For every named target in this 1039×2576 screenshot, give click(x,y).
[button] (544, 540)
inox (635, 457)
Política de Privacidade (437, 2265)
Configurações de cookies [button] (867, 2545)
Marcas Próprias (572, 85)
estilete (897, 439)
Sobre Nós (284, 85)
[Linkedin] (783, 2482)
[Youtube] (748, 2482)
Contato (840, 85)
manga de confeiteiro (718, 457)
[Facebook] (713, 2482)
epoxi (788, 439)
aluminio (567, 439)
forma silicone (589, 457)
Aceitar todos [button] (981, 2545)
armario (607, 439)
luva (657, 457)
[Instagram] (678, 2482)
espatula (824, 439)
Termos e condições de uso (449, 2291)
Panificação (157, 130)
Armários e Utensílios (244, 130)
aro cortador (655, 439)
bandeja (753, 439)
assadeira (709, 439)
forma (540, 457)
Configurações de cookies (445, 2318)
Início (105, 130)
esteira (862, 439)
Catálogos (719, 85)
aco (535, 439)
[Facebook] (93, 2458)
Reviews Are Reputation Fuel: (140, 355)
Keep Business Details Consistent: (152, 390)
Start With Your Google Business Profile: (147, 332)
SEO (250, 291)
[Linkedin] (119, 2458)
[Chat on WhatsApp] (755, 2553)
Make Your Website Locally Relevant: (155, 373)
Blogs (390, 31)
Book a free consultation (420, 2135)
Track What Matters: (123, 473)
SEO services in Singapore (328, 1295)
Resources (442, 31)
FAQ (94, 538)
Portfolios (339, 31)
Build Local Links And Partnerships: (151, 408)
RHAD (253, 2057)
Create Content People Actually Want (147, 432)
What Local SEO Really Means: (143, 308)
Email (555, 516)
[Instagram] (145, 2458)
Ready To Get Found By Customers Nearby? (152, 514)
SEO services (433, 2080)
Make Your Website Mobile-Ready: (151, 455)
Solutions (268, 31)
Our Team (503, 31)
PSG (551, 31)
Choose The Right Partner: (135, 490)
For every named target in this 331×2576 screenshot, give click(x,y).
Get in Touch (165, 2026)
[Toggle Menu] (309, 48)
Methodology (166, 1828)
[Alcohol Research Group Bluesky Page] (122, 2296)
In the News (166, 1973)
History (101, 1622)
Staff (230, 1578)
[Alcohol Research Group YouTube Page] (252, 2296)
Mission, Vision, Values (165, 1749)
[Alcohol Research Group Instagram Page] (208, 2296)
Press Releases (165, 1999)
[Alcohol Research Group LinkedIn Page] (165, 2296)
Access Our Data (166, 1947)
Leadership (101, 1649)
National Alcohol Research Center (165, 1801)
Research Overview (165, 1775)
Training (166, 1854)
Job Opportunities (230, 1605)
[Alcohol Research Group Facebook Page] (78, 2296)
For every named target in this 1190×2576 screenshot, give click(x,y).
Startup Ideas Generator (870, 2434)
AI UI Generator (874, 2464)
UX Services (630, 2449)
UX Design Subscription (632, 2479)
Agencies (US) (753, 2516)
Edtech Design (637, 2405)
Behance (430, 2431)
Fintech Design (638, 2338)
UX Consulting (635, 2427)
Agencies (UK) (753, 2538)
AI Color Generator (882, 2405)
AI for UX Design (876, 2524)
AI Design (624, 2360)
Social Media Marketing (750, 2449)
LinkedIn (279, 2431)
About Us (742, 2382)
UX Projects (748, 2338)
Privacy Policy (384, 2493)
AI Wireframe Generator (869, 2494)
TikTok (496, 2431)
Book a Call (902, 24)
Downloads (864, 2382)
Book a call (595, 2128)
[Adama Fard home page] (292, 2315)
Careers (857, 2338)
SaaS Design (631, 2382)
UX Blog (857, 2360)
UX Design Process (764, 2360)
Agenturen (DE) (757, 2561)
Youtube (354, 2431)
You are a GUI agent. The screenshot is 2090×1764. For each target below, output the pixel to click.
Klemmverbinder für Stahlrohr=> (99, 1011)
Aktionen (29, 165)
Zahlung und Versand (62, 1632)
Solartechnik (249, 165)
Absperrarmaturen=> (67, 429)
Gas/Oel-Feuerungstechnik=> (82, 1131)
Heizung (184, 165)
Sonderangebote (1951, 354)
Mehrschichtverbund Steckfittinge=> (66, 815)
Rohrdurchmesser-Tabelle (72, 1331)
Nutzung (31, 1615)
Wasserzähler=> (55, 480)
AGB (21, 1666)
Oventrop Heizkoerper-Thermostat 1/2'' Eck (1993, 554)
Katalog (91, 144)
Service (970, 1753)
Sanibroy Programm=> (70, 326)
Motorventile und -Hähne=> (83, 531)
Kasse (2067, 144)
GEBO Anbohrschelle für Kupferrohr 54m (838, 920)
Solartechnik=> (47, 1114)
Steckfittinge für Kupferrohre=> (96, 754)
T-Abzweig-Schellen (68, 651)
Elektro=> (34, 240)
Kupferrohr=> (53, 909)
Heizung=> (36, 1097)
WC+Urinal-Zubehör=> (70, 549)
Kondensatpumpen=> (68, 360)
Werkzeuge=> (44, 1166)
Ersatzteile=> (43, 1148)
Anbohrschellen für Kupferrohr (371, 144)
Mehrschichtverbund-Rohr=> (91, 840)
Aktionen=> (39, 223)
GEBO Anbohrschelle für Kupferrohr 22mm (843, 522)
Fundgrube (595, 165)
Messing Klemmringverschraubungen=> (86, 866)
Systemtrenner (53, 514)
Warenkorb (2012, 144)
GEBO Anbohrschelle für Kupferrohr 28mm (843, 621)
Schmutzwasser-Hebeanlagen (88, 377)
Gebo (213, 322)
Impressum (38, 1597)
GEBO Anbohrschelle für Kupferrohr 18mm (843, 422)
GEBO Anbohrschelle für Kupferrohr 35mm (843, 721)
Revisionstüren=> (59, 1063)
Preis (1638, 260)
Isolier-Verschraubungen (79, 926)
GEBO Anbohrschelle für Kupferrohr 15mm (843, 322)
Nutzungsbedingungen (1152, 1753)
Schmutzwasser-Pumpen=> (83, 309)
-.-.-
WORK ORDER: The lines to extract from the data above begin with the line containing "Job Opportunities (230, 1605)" and end with the line containing "Klemmverbinder für Stahlrohr=> (99, 1011)". Extract them exactly, including both.

ANSWER TO THE PROBLEM:
Job Opportunities (230, 1605)
[Alcohol Research Group Facebook Page] (78, 2296)
For every named target in this 1190×2576 screenshot, give click(x,y).
Startup Ideas Generator (870, 2434)
AI UI Generator (874, 2464)
UX Services (630, 2449)
UX Design Subscription (632, 2479)
Agencies (US) (753, 2516)
Edtech Design (637, 2405)
Behance (430, 2431)
Fintech Design (638, 2338)
UX Consulting (635, 2427)
Agencies (UK) (753, 2538)
AI Color Generator (882, 2405)
AI for UX Design (876, 2524)
AI Design (624, 2360)
Social Media Marketing (750, 2449)
LinkedIn (279, 2431)
About Us (742, 2382)
UX Projects (748, 2338)
Privacy Policy (384, 2493)
AI Wireframe Generator (869, 2494)
TikTok (496, 2431)
Book a Call (902, 24)
Downloads (864, 2382)
Book a call (595, 2128)
[Adama Fard home page] (292, 2315)
Careers (857, 2338)
SaaS Design (631, 2382)
UX Blog (857, 2360)
UX Design Process (764, 2360)
Agenturen (DE) (757, 2561)
Youtube (354, 2431)
You are a GUI agent. The screenshot is 2090×1764. For each target below, output the pixel to click.
Klemmverbinder für Stahlrohr=> (99, 1011)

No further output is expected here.